● **Task details**
Every line of the following records that includes "agent" should be copied.
START The input
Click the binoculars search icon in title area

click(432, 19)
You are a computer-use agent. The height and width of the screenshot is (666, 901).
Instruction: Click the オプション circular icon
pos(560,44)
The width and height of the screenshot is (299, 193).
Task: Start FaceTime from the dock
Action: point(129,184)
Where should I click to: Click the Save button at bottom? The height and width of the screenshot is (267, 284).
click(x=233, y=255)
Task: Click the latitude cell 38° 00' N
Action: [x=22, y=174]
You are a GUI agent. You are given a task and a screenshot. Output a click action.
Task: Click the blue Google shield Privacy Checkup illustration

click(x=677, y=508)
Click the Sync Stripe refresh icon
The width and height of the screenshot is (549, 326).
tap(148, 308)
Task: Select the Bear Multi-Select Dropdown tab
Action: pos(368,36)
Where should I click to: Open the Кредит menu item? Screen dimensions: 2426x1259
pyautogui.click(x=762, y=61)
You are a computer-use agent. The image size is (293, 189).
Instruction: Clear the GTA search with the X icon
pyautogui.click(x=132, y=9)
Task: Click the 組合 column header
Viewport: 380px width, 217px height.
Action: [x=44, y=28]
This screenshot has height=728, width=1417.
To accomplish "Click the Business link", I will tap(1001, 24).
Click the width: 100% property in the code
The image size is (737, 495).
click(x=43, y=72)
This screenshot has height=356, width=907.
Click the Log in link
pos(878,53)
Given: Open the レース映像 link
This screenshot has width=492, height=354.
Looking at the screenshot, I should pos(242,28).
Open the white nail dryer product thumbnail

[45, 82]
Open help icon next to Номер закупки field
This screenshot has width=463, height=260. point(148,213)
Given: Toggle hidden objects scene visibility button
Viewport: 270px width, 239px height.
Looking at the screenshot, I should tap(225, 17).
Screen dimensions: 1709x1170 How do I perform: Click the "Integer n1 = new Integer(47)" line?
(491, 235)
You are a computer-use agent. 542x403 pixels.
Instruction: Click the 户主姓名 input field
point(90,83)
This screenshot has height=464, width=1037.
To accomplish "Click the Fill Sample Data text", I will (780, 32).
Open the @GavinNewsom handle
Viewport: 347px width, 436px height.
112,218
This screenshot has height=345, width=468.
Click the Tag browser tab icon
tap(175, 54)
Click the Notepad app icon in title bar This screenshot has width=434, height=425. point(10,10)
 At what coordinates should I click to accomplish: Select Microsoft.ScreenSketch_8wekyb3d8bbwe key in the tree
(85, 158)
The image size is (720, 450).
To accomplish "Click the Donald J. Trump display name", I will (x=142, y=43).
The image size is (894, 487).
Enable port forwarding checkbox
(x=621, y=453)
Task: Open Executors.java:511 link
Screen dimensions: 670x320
END The input
● **Exercise output**
You are a computer-use agent. The height and width of the screenshot is (666, 901).
You are a GUI agent. You are given a task and a screenshot. Output a click action.
You are a computer-use agent. The image size is (293, 189).
You are a computer-use agent. 542x403 pixels.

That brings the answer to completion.